Breakpoint is a favorite internet place of mine - I get daily emails from Chuck Colson's radio broadcast. This last week there was one called "Made for Beauty." It speaks of Francis Schaeffer's book Art and the Bible, which I've spoken about before here.

Here's the opening:

The neighbors watched the new church building go up in just one month—and what a sight it was! The church was a squat, square building made of unrelieved concrete. On the inside was garish red carpeting. A massive parking lot surrounded the church.

Nothing could possibly have been uglier—and the fact that so many Christians build church structures like this reveals how far Christians have strayed from the place beauty and art are meant to have in our lives.

As the late Francis Schaeffer notes in his book, Art and the Bible, we evangelicals tend to relegate art to the fringes of life.

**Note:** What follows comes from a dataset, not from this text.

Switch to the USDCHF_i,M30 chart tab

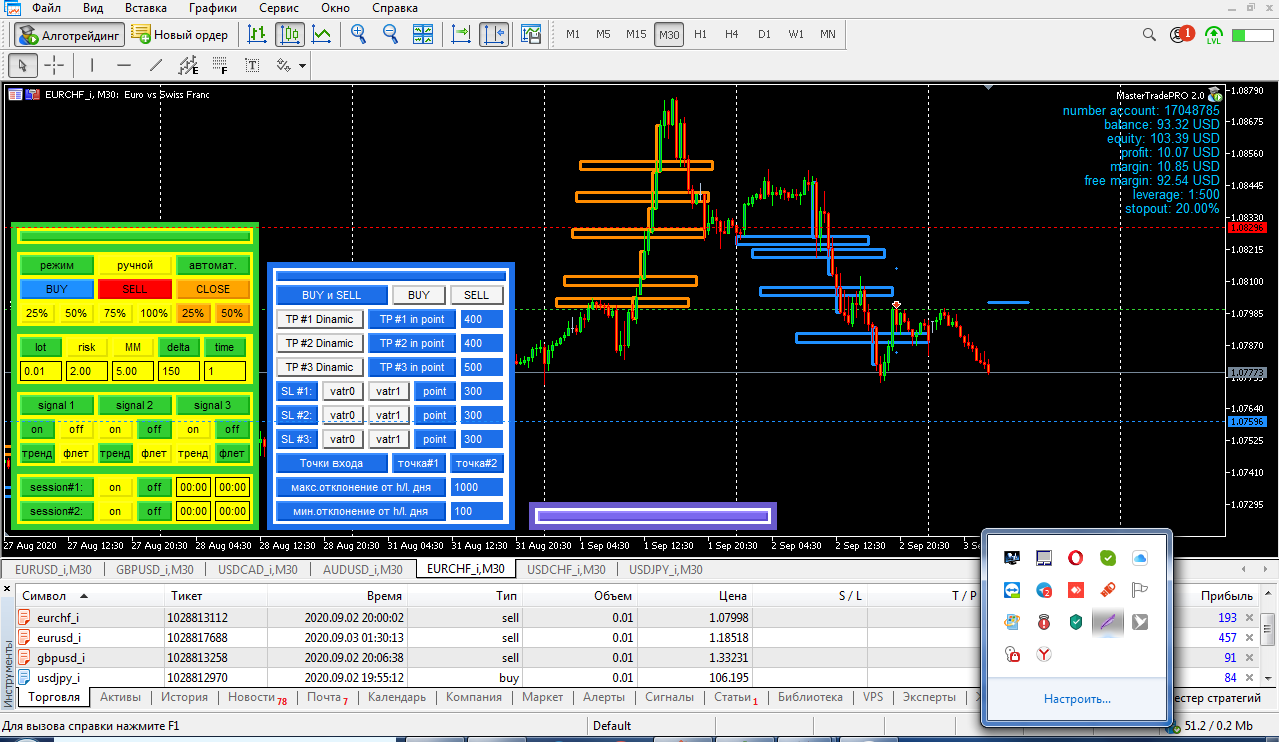566,569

Despite our talk about the lordship of God in every aspect of life, we have narrowed its scope to a very small part of reality. But the arts are also supposed to be under the lordship of Christ, Schaeffer reminds us. Christians ought to use the arts “as things of beauty to the praise of God.”

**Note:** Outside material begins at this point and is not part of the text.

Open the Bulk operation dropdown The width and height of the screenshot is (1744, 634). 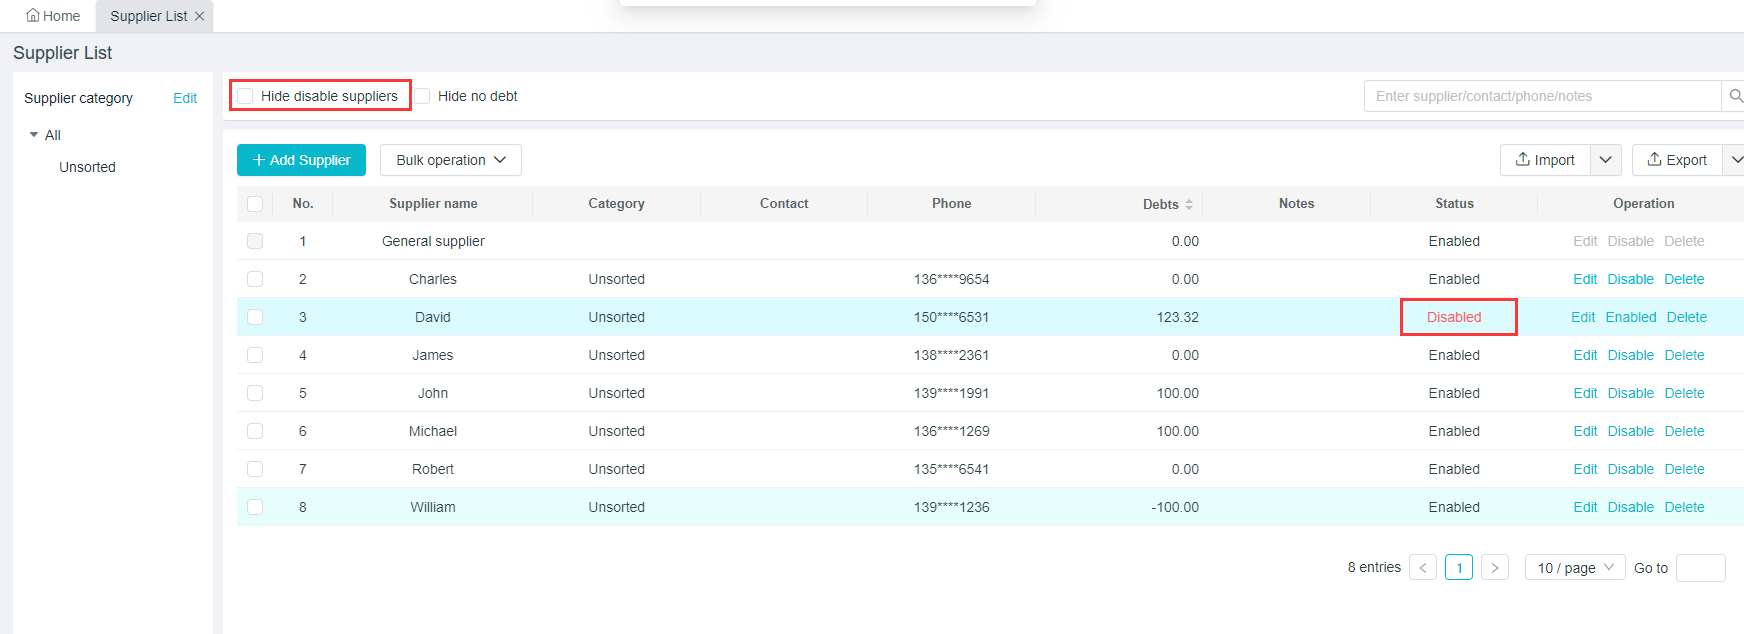click(x=451, y=160)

I've talked about what is in the rest of the article before, but it is nice to see the same message getting out. Check out the article here.


  1. I don't see anything wrong with trying to make a church beautiful, but we also need to be careful about going overboard. Certainly, we'd want our place of worship to honor God. But God also calls us to be good stewards of the money and resources that He's given us. I think many people would question a church that spends tons of money beautifying the building and none on missions or giving to the poor and needy. There's an answer in the middle somewhere.

  2. I agree that we shouldn't be spending lavishly on decor that just makes a church feel important. Still, the greater issue from the post is that the Church has given up a lot regarding beauty and artistry for practicality.

    Churches used to be the pinnacle of architecture. Now they aren't the cutting edge. I'm sure there's a fine line between meeting people's needs and finding a way to glorify God in how we present ourselves. We should be able to reflect Him as creator in what we do.